_Instructions for the task_: Write out the entries below verbatim, from the line with "Viewport: 808px width, 388px height." up to and including the line with "tap(54, 87)".

_Data for the task_:
━━━━━━━━━━━━━━━━━━━━━━━━━━━━━━

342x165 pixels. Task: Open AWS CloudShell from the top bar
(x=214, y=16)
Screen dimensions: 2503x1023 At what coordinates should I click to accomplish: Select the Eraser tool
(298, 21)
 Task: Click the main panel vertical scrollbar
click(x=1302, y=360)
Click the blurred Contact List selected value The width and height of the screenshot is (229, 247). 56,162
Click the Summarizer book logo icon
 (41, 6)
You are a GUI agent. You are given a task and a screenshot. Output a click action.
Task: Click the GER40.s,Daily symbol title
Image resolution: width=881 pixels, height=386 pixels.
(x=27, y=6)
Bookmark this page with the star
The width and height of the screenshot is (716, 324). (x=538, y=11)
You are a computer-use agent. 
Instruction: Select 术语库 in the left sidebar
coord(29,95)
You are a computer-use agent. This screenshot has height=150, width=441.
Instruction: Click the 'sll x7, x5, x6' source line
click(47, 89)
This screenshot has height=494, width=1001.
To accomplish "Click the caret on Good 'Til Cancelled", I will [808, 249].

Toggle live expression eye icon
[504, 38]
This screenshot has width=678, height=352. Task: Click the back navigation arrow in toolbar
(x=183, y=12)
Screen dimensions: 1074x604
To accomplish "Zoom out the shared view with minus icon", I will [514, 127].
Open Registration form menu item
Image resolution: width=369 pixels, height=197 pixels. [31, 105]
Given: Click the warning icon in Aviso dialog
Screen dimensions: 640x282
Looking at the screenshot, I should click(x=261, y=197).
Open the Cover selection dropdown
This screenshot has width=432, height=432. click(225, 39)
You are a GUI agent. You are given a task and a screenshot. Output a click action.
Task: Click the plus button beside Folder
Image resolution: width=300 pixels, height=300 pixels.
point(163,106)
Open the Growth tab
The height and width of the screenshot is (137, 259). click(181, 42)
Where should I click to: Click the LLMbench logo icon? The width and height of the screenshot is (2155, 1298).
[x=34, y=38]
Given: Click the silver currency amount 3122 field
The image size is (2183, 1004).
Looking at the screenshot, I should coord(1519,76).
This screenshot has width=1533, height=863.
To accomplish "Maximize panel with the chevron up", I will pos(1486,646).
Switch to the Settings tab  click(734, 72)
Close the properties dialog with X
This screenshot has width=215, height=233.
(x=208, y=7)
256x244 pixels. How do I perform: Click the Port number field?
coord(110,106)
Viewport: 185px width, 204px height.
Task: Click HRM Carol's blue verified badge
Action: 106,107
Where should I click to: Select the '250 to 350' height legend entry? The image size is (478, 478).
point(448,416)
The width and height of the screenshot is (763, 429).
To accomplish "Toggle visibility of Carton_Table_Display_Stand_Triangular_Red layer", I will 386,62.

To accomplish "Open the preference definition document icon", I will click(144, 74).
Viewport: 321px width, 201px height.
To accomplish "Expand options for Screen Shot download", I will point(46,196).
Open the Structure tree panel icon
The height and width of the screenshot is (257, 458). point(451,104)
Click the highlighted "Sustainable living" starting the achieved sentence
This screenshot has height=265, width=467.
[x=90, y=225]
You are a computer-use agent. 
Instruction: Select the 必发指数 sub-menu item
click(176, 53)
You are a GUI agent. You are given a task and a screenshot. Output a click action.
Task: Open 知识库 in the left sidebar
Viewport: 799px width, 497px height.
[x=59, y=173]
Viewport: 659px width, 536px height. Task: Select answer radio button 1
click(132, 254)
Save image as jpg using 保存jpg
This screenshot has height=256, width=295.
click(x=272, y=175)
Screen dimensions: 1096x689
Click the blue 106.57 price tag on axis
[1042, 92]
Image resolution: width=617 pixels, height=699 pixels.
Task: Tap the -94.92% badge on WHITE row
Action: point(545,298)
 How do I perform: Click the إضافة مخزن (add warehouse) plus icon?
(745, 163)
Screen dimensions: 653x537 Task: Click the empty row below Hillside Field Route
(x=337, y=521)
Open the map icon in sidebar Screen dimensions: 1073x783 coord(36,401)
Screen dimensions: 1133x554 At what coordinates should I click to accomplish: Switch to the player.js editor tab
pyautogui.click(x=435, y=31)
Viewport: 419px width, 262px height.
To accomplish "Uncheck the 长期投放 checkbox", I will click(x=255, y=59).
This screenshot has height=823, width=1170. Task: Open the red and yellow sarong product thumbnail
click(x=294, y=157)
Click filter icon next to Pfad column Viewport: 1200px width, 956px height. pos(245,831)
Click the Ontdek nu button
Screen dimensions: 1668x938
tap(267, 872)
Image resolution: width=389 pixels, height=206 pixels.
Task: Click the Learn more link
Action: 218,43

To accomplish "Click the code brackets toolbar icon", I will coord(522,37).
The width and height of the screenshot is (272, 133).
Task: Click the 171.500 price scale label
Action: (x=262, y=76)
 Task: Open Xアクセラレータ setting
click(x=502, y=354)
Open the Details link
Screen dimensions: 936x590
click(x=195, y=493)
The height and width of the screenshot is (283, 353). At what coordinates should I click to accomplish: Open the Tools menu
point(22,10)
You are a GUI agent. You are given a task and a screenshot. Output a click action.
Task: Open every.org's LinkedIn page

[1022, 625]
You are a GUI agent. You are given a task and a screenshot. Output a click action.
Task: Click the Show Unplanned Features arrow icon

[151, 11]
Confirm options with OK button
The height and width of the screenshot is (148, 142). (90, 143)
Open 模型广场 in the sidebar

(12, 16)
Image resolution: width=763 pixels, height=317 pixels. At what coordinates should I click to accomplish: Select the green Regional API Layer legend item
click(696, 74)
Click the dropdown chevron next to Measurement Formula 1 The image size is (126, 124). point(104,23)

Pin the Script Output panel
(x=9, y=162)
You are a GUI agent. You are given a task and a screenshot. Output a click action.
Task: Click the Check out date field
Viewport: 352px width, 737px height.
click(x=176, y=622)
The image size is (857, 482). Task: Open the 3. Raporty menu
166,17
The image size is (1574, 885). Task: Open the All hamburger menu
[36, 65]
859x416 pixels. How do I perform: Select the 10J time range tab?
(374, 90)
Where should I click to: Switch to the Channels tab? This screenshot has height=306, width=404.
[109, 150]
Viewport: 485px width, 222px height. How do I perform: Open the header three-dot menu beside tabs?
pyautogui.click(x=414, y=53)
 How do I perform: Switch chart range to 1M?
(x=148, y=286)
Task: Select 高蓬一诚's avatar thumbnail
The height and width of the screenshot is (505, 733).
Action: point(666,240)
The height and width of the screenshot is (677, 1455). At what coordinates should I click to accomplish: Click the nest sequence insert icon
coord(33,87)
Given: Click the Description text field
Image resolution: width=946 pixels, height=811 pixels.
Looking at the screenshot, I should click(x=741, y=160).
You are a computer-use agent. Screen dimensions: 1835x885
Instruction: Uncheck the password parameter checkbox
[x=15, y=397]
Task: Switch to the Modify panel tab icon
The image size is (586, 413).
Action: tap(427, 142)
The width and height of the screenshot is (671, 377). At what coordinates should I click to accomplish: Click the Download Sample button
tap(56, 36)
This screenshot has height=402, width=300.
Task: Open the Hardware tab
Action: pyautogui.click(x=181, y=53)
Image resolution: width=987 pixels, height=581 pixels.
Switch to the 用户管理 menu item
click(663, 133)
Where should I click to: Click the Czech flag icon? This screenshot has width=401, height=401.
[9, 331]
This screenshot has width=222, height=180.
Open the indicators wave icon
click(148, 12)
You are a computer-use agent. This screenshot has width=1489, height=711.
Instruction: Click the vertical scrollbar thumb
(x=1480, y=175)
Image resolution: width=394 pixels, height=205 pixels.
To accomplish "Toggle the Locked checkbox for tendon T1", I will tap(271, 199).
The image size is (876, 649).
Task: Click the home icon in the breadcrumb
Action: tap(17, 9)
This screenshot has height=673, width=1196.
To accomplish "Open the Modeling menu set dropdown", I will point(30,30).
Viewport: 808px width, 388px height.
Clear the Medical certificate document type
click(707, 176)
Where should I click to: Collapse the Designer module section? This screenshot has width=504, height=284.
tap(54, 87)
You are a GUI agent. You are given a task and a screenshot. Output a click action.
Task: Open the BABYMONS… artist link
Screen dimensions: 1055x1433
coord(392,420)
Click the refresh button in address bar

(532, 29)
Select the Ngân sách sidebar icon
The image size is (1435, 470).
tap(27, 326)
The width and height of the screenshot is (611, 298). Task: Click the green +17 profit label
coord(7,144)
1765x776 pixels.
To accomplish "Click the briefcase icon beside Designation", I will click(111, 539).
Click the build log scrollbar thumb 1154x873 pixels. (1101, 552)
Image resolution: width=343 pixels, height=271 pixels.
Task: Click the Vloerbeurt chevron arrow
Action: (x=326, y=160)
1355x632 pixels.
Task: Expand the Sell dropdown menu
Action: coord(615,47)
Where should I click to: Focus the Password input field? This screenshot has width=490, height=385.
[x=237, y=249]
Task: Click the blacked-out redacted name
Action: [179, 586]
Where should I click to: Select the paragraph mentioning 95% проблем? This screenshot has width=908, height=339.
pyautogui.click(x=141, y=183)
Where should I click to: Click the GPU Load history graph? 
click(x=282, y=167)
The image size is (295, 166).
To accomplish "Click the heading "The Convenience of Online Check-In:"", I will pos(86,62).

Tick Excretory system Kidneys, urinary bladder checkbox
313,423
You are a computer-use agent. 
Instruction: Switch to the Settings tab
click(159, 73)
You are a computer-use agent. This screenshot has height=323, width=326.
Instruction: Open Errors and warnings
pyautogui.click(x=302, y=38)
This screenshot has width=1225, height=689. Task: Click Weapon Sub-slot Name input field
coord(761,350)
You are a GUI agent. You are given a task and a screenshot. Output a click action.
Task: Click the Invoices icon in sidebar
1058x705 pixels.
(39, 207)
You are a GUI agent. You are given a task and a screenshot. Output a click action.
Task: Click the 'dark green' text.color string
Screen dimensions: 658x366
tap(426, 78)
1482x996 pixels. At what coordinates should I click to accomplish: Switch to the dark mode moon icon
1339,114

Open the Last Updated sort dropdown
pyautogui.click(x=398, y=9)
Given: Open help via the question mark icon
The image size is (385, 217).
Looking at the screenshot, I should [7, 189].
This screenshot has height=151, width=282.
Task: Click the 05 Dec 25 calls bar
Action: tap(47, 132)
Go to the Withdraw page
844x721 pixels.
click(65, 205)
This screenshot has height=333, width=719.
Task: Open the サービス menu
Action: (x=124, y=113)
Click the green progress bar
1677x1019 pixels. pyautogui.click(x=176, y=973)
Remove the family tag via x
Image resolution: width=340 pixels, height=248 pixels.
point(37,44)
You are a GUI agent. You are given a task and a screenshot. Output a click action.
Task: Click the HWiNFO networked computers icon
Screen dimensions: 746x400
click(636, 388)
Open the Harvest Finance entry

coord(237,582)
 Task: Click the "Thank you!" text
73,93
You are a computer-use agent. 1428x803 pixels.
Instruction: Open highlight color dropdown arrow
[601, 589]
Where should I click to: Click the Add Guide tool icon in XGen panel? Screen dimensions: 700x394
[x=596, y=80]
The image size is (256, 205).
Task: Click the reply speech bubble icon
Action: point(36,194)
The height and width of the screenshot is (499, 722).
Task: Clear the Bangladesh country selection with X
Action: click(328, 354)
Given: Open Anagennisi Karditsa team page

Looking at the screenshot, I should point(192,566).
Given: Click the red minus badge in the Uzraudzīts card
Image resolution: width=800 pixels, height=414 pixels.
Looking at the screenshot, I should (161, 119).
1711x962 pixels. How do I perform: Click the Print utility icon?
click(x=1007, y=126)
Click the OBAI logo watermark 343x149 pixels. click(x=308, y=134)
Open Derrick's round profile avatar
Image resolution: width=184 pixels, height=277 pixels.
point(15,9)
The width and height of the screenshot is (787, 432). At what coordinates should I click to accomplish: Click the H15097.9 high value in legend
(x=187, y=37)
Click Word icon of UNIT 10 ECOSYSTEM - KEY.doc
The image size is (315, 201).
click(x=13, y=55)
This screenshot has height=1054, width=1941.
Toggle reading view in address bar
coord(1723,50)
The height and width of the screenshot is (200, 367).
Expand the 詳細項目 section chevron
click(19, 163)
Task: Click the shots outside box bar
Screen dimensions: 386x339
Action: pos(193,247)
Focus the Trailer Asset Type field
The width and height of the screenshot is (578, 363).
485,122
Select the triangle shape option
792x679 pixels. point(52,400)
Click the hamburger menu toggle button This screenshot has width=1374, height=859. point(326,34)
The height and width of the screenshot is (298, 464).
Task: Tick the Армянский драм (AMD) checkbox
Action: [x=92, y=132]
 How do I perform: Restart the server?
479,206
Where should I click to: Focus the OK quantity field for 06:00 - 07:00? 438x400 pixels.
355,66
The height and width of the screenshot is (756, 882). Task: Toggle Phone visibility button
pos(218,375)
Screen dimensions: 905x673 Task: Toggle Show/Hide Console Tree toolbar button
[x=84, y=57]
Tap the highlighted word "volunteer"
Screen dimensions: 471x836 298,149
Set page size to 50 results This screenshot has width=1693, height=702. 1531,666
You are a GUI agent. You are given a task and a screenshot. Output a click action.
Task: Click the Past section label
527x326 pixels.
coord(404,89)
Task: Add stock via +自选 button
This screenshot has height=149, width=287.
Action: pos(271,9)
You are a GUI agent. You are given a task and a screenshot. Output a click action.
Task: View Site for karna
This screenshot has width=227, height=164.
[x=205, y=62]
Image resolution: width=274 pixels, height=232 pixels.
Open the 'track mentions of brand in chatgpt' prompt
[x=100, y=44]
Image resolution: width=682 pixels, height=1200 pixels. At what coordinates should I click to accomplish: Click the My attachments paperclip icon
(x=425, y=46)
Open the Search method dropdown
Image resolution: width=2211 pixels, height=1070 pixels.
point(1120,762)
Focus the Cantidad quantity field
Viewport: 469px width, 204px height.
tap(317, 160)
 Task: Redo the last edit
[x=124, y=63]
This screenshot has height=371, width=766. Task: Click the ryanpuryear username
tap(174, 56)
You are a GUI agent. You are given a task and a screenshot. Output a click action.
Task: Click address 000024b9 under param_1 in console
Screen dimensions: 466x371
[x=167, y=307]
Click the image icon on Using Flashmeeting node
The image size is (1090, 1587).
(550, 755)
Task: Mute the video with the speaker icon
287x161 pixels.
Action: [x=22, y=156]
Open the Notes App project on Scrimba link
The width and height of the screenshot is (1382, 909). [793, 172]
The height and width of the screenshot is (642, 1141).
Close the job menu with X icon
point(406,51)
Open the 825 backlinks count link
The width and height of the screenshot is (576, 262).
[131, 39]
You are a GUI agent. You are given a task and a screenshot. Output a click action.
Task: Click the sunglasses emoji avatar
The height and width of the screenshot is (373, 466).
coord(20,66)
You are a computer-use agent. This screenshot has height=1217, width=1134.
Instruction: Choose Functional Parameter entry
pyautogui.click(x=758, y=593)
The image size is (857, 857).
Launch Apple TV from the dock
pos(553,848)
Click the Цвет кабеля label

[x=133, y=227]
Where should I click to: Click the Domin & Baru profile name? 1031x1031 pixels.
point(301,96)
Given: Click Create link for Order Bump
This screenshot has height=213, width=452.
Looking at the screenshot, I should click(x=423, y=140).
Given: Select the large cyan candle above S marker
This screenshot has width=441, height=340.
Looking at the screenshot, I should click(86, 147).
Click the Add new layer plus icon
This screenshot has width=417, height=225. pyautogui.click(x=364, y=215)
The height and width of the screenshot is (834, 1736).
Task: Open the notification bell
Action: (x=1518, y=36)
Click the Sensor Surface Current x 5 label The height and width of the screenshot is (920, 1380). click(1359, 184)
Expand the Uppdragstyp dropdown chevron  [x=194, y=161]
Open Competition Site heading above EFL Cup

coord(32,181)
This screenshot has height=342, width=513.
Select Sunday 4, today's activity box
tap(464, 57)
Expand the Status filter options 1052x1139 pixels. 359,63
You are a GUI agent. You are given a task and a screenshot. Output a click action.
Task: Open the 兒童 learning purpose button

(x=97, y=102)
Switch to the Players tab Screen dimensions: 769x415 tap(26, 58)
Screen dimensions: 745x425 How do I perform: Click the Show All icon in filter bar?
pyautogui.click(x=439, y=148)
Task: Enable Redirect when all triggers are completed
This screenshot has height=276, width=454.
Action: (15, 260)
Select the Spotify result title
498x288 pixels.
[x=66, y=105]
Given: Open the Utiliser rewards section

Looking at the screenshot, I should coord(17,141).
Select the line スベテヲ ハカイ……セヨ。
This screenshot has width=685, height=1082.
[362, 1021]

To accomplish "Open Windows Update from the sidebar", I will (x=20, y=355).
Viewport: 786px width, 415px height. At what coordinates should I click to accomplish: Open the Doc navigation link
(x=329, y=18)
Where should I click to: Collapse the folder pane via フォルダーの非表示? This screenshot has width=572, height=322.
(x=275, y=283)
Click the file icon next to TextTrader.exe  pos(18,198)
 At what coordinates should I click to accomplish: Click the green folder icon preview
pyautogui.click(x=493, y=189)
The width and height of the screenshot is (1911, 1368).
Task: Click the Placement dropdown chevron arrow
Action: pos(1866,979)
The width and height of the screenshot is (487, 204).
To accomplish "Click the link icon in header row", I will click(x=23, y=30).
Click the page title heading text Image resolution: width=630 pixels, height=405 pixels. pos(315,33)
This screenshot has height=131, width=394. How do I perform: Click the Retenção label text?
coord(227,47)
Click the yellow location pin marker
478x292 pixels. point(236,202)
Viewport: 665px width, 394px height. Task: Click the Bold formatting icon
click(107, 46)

━━━━━━━━━━━━━━━━━━━━━━━━━━━━━━

_Answer below_:
Viewport: 808px width, 388px height.
Clear the Medical certificate document type
click(707, 176)
Where should I click to: Collapse the Designer module section? This screenshot has width=504, height=284.
tap(54, 87)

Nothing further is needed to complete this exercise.